» What to produce: Please change "volume-button" to "mute-button" in everything from the start of the listing down to the line containing "The height and", and write those lines out again with nothing else altered.

*** Records ***

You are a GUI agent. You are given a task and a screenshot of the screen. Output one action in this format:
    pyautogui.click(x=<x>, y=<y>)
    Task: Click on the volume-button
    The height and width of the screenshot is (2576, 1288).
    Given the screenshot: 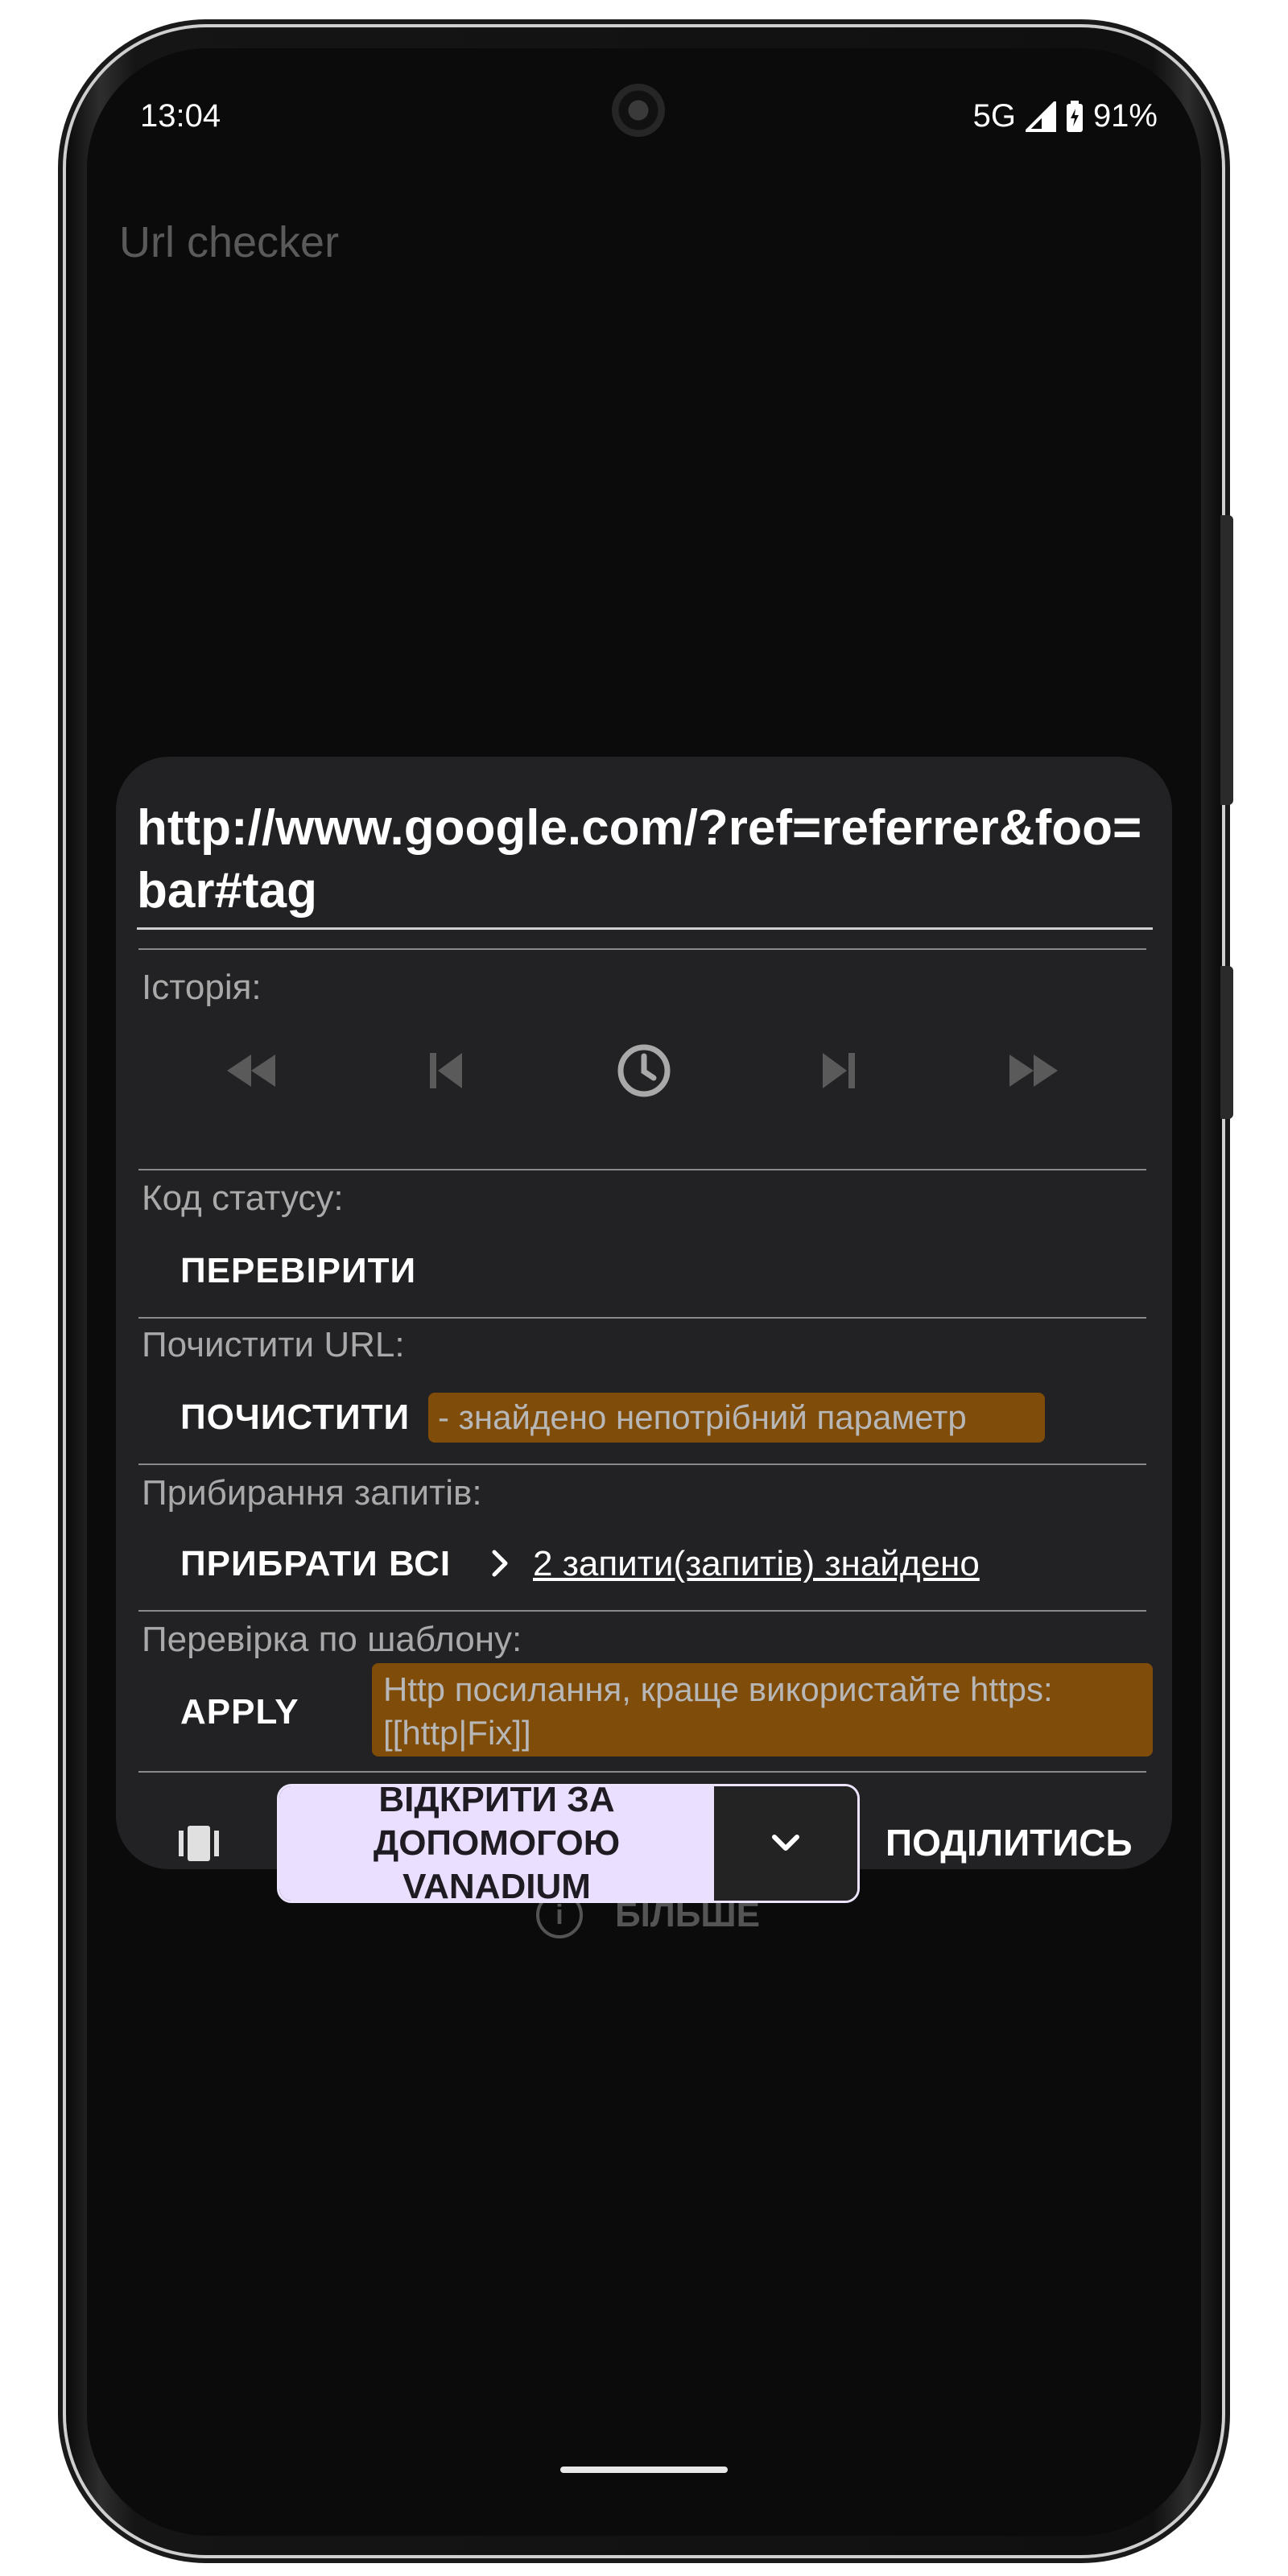 What is the action you would take?
    pyautogui.click(x=1226, y=660)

*** End of Records ***

» Written solution:
You are a GUI agent. You are given a task and a screenshot of the screen. Output one action in this format:
    pyautogui.click(x=<x>, y=<y>)
    Task: Click on the mute-button
    The height and width of the screenshot is (2576, 1288).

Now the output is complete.